I was suddenly made aware of another world of beauty and mystery such as I had never imagined to exist, except in poetry.  It was as though I had begun to see and smell and hear for the first time.  ….  The sight of a wild rose growing on a hedge, the scent of lime – tree blossoms caught suddenly as I rode down a hill on a bicycle, came tome like visitations from another world.  But it was not only my senses that were awakened.  I experienced an overwhelming emotion in the presence of nature, especially at evening.  It began to have a kind of sacramental character for me.  I approached it with a sense of almost religious awe and, in a hush that comes before sunset, I felt again the presence of an almost unfathomable mystery.  (Quoted in Andrew Harvey’s The Essential Mystics, 1996, HarperSanFrancisco, ix-x)

 

To me the writer exquisitely expresses a widely shared religious emotion.  Another such emotion is the mystery of experiencing another being in their uniqueness.  The Jewish Humanist, Martin Buber, you will remember, describes this as the “I-Thou” experience.  In much of life, we experience others as objects to be used for our own ends.  But at other times, we encounter another in their radical uniqueness, their mystery, their “thou-ness.”  Such encounters move us as profoundly as a lark ascending.  That’s why a couple of Sundays ago, I suggested that there is an awesome potential in this religious community, as in nature, to touch intimacy and ultimacy.  Words can only point here.  The words “sacred,” “holy,” “transcendent,” are tools we use to begin to express our profound religious experiences.

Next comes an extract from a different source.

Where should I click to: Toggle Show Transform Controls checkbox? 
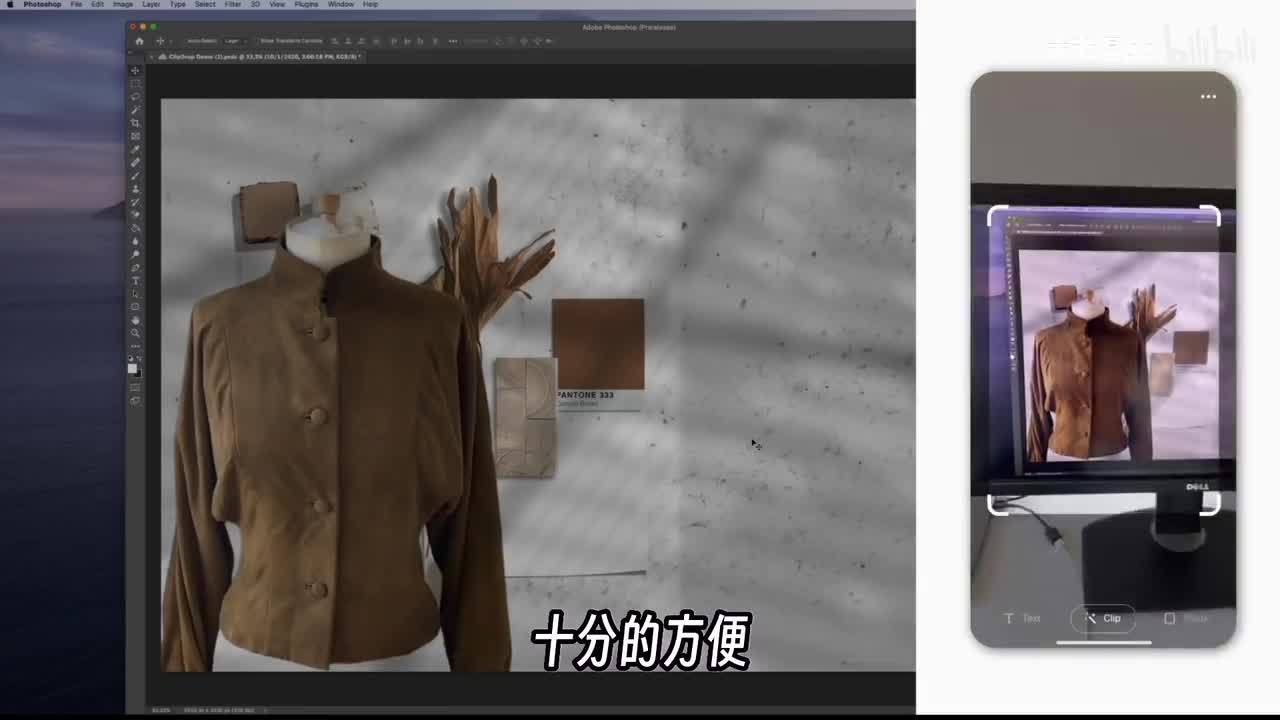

One more religious emotion that I would get out on the table is this: the passion for justice.  Whatever the framework that interprets the passion – be it the inspiration of Jesus, the prophet Amos, or the “secular” prophet Marx – the passion that widens our identity so that another’s suffering is our own, I would argue, is also at the heart of religious emotion.

My time is running out.  For me to continue, Marty will need to match his bid.  Of course, others of you might bid for me to stop.

Religious Humanism – An Oxymoron?  Only if you insist on the narrowest of definitions.  Here we can be proud religious humanists – proud to foster and to celebrate our shared religious emotions and passions, even as we use different words to point to our experiences.